Stanford defensive coordinator Derek Mason and five Cardinal defenders held sessions with the media on Thursday before the team began practices for Tuesday’s Rose Bowl against Wisconsin.
Mason took time to praise his defense, which broke the school record for sacks in a season (56) and ranked in the top five nationally in rushing defense, sacks and tackles for loss.
“They’re football junkies,” he said. “They love football. They bleed red and practice hard, as hard as any group I’ve ever coached, NFL, college or any other group.
“You look at what this group has done, and it’s obliviated the records that were here before them,” Mason added. “This is a prideful group. This group works extremely hard at doing the little things. We talk about a fist of fingers. This group is one big fist. They don’t care about the individual accolades. All they care about is the win.”

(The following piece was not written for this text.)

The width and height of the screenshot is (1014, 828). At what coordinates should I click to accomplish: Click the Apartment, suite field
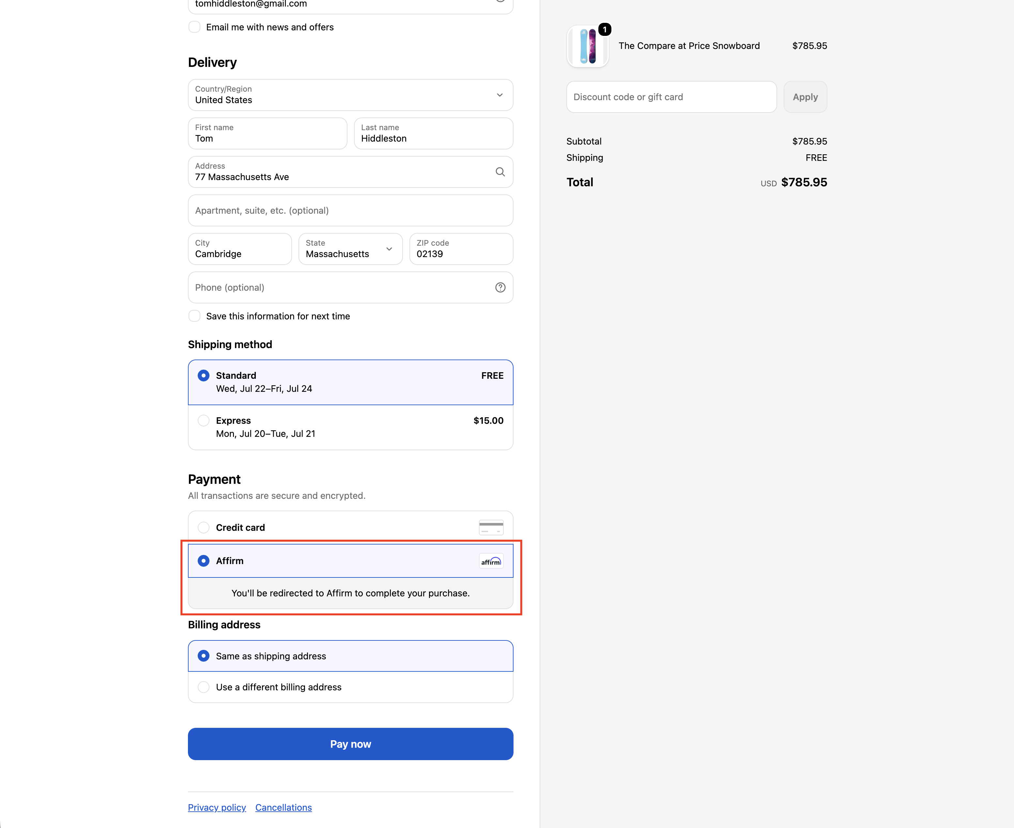351,210
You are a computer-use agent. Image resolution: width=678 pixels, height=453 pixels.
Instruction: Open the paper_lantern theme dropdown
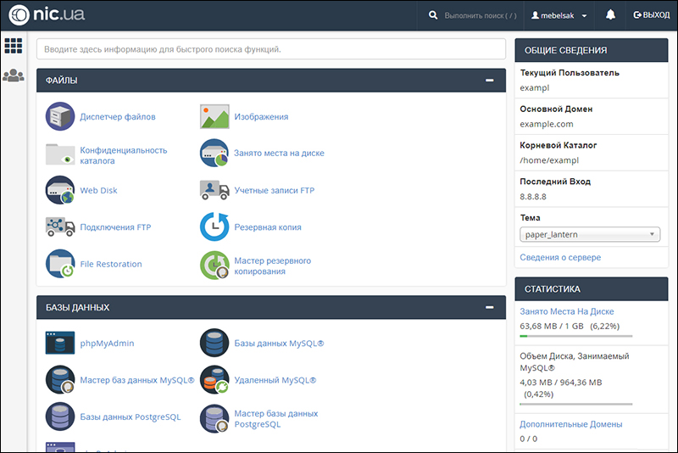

A main focus was moving past the team’s defensive struggles in the Pac-12 Championship Game, when the No. 6 Cardinal (11-2, 8-1 Pac-12) allowed 284 yards rushing — more than three times its average on the season — and nearly lost to a UCLA team that it had dominated just six days before.
“We slipped up a little bit,” said senior defensive end Ben Gardner. “We have a little sour taste in our mouth from that. So we have to come back and bring our A-game. Otherwise the Badgers have the running attack that can make you pay.”
“We’ve got to go back to the fundamentals,” added junior free safety Ed Reynolds. “It’s tackling. Finding gaps. Making sure as a secondary we’re able to fill the holes when need be, and make sure tackles. It doesn’t have to be a big hit. Doesn’t have to be some huge shot, but it has to be the sure shot.”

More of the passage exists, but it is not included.